- Mercy Hospital
- U.S. National Register of Historic Places
- Location: 1615 8th St., S., Nampa, Idaho
- Coordinates: 43°34′11.2″N 116°33′44.3″W﻿ / ﻿43.569778°N 116.562306°W
- Area: area = 2.066 acres (0.836 ha)
- Built: 1919
- Architect: Tourtellotte & Hummel
- Architectural style: Late 19th and early 20th century Revivals/Mission/Spanish Colonial Revival
- Demolished: 2016 after fire
- NRHP reference No.: 14000504
- Added to NRHP: August 19, 2014

= Mercy Hospital (Nampa, Idaho) =

Mercy Hospital was a two-story building in Nampa, Idaho, United States. Built in 1919 and operated by the Sisters of Mercy, the building was vacated in 1967 when the hospital moved to the newly constructed Mercy Medical Center. The building was then used by several different occupants, the last, Valley Plaza Retirement Center, closed in 2004.

==History==
Fundraising began in 1917 for a 32-room hospital. Financed by the city and the Sisters of Mercy, and using land donated by the Catholic Church, the ground was broken in December 1918. The building was completed in October 1919 and dedicated on November 4, 1919. The building was expended several times, including 1936, 1957, and 1959, with a final capacity of 100. Having outgrown the 6th Street location, the hospital moved to a 120-bed facility on 12th Avenue in 1967.
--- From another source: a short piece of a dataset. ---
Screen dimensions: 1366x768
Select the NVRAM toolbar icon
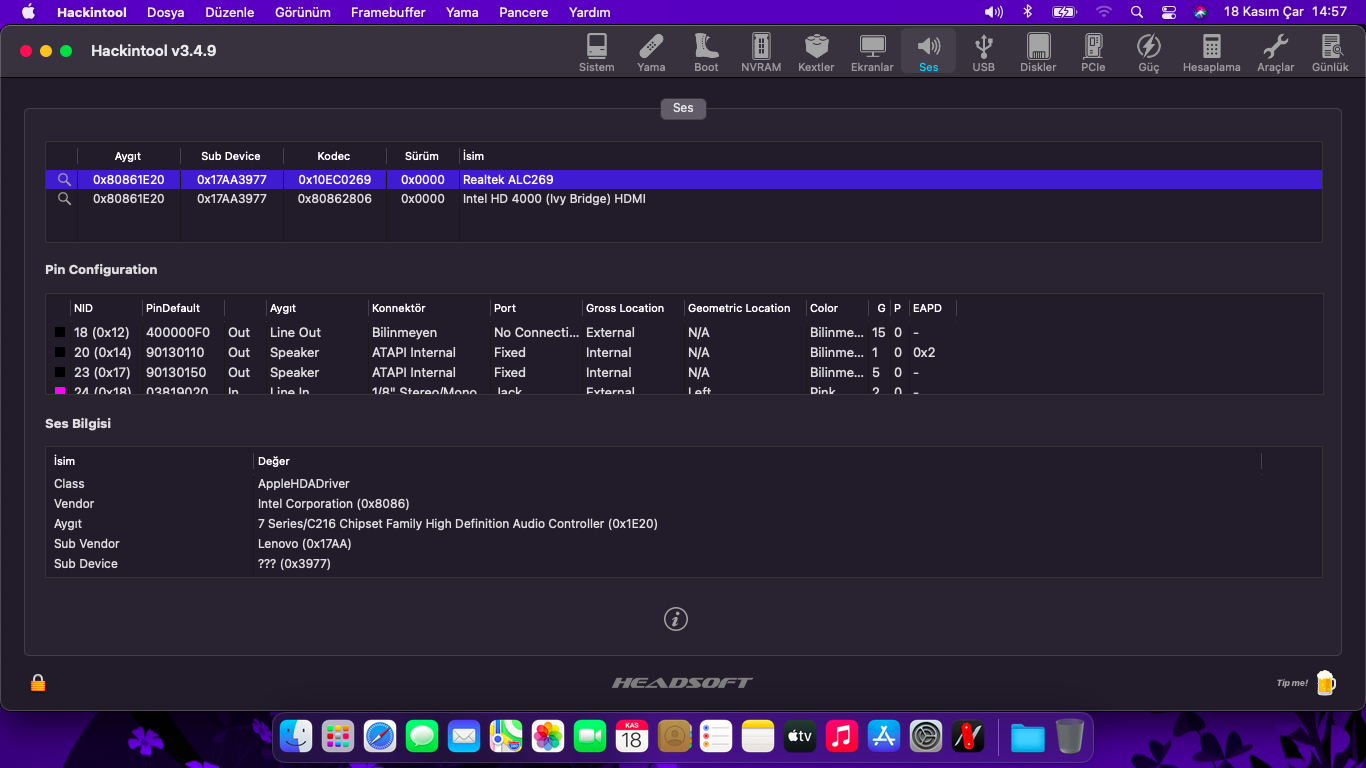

The building was added to the National Register of Historic Places in 2014. The entire block between 16th and 17th Avenues South and 8th and 9th Streets South is included in the listing, though only the hospital building and a grotto retain historic or architectural significance. Mercy Hospital is significant as an example of a community-based effort to build a modern hospital at a time when such a facility was unusual for a town of Nampa's size.

==Recent use==
The building was used as an office building, storage, and as a Head Start location in the years after 1967. It was remodeled for use as an assisted living facility in the 1990s that closed in 2004. The building has been vacant since then.

In early 2006 there was a fire in the abandoned building. Another fire in January 2016 gutted much of the interior and damaged the roof. In May the building was demolished.